Он говорил о нетленном в литературе, о тех писателях, которые способны выразить эту нетленность, — да как же Брыкин смеет упрекать их, что они не пишут о колхозах…

Его голос все повышался, он уже не говорил, а гремел, и когда, приблизившись к столу президиума, он взялся за спинку стула — не только у меня, надо полагать, мелькнула мысль, что сейчас он взмахнет этим стулом, и маленький, щупленький, беленький Брыкин рухнет, исчезнет без следа, провалится под землю. Он испуганно верещал что-то, пытаясь перебить своего неожиданного противника, уже неясно было — возражал или соглашался. Куда там! Голос русского литератора неожиданно взорвал очередное административное мероприятие — и это, без всякого сомнения, был искренний и независимый голос.

Когда началось раздвоение? И можно ли назвать этим словом ту, кажущуюся почти фантастической, перемену, которая произошла с ним в течение десятилетий?

Пусть мое предположение покажется странным, но мне кажется, что в нашем литературном кругу, где все обусловлено, он, если можно так выразиться, был гением обусловленности, ее выдающимся представителем. Весь, без остатка, он был суммой ее результатов. В двадцатых годах, в кругу «Серапионовых братьев», он был воплощением той обусловленности, которая создала возможность существования и деятельности этой группы. По мере того как он становился влиятельным деятелем Союза писателей, административное начало, вторгшееся в литературу, создало особый, взаимосвязанный мир обусловленности, который медленно, но верно становился его миром. Без сомнения, это не произошло бы, если бы у него был талант, в существе которого лежит стремление, почти бессознательное, сказать новое слово в литературе. Но у него был талант воспроизведения, повторения, а не созидания. В лучших вещах («Трансвааль») ему удавалось схватить и удачно изобразить явление. Но писать запоминающиеся характеры он не умел, а что стоит без этого умения прочно заземленная психологическая проза? В двадцатых годах слово, хотя и не без труда, складывалось со словом. Пот был виден, но еще было что сказать, и, несмотря на неуклюжую композицию, на стилистическую бедность (а подчас и корявость, на которую однажды в письме ко мне обратил внимание Горький), «Города и годы» и «Братья» были ощутимо нацелены на жанр романа. Замысел выполнялся, натяжки прощались, все здание еще можно было охватить одним взглядом: элементы его, хотя и кое-как, были соотнесены. Но начиная с «Похищения Европы» его книги уже не писались, а составлялись, и составлялись холодно, без полета, без ощущения власти слова, ведущего за собой другое слово, без той «зацепленности», которая заставляет перелистывать страницы, без той поэзии, которую так же надо тащить в прозу, как прозу — в поэзию.

Потом, должно быть в пятидесятых годах, кончилось и это. Гуляя со мной однажды по Переделкину, он пожаловался, что совершенно не в силах писать.
————
* [ЗАДАНИЕ A]
Напечатайте дословно часть отрывка: начните с места, где стоят слова «Когда началось раздвоение?», и остановитесь после слов «в течение десятилетий?».
————
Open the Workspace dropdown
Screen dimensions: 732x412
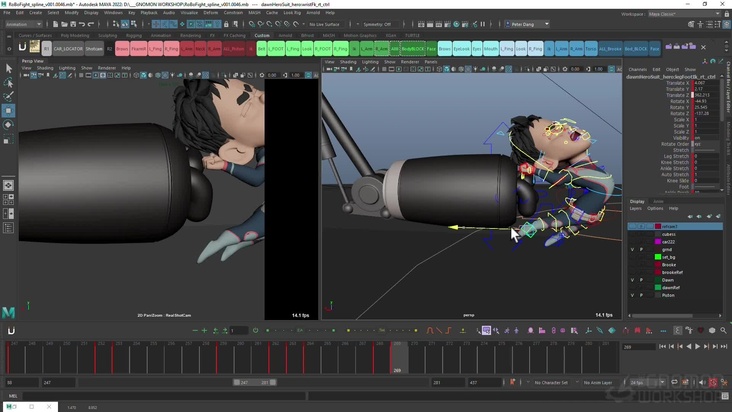[686, 13]
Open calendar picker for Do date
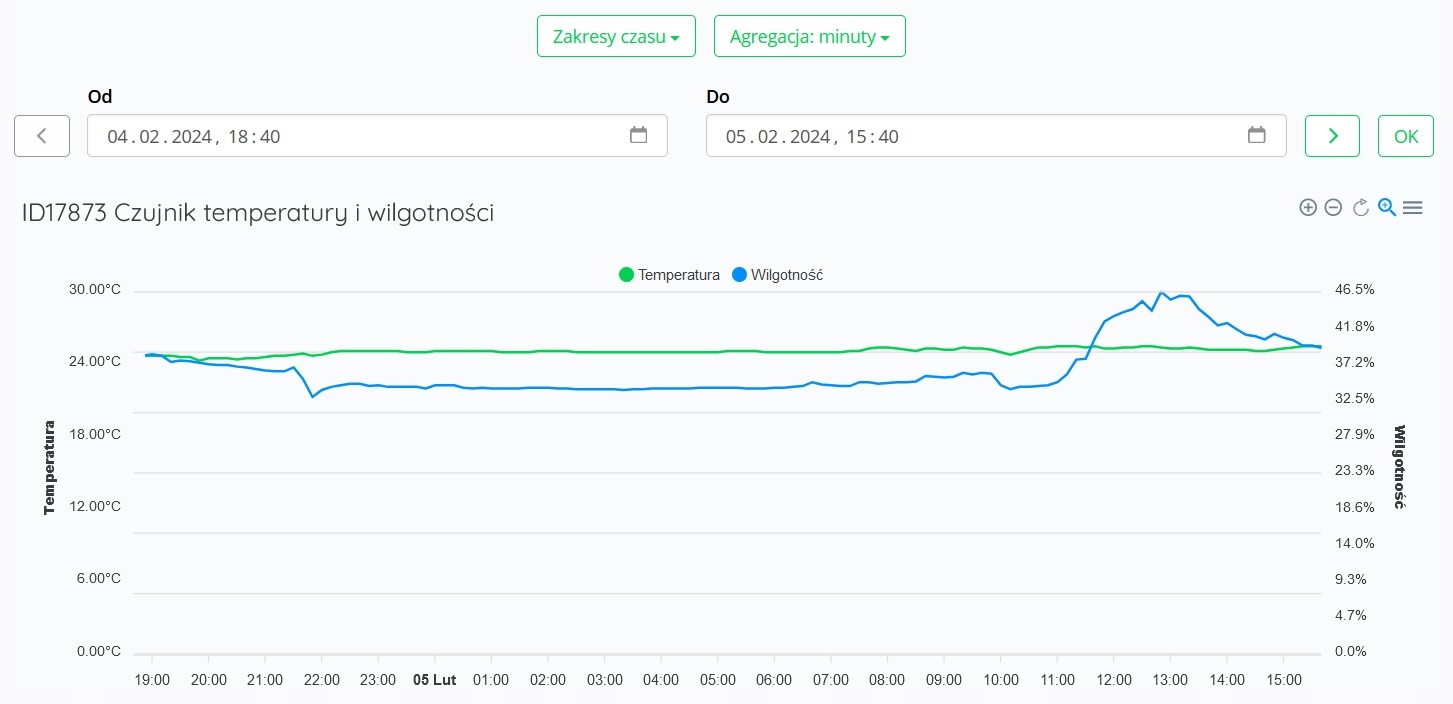This screenshot has width=1453, height=704. (1257, 136)
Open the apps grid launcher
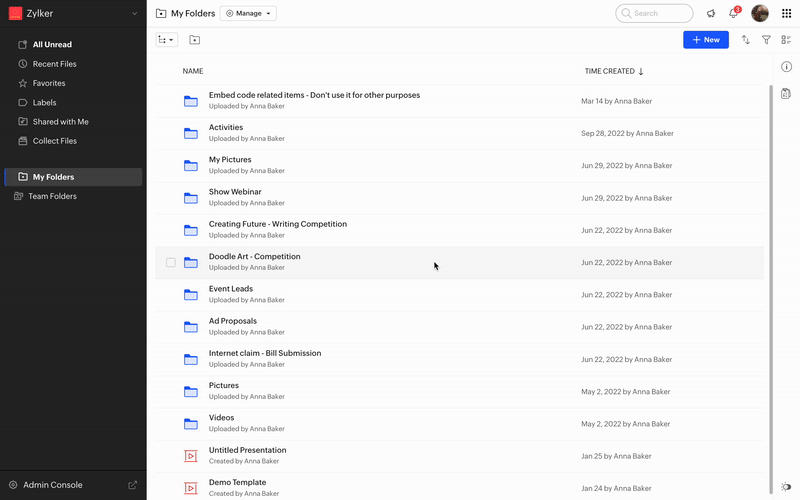This screenshot has width=800, height=500. (x=786, y=14)
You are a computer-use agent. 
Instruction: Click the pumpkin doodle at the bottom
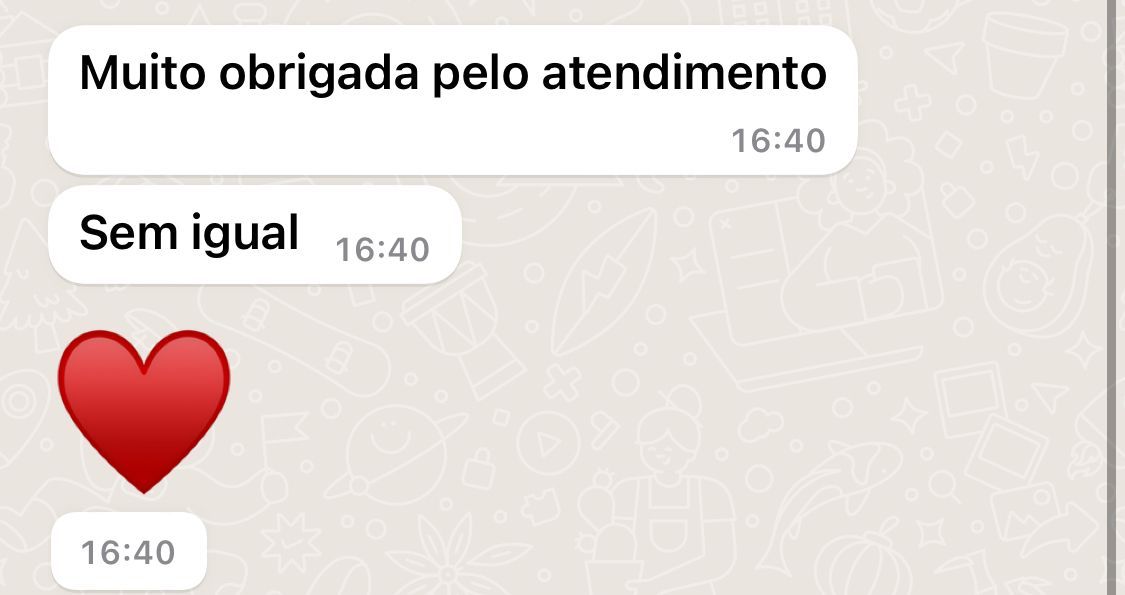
————
* [ЗАДАНИЕ B]
Выведите без изменений строки записей, начиная со строки, в которой есть «You are a computer-use agent.», и до конца записей включительно. Изображения в ответ не включайте.

* [ОТВЕТ A]
Когда началось раздвоение? И можно ли назвать этим словом ту, кажущуюся почти фантастической, перемену, которая произошла с ним в течение десятилетий?

* [ОТВЕТ B]
You are a computer-use agent. 
Instruction: Click the pumpkin doodle at the bottom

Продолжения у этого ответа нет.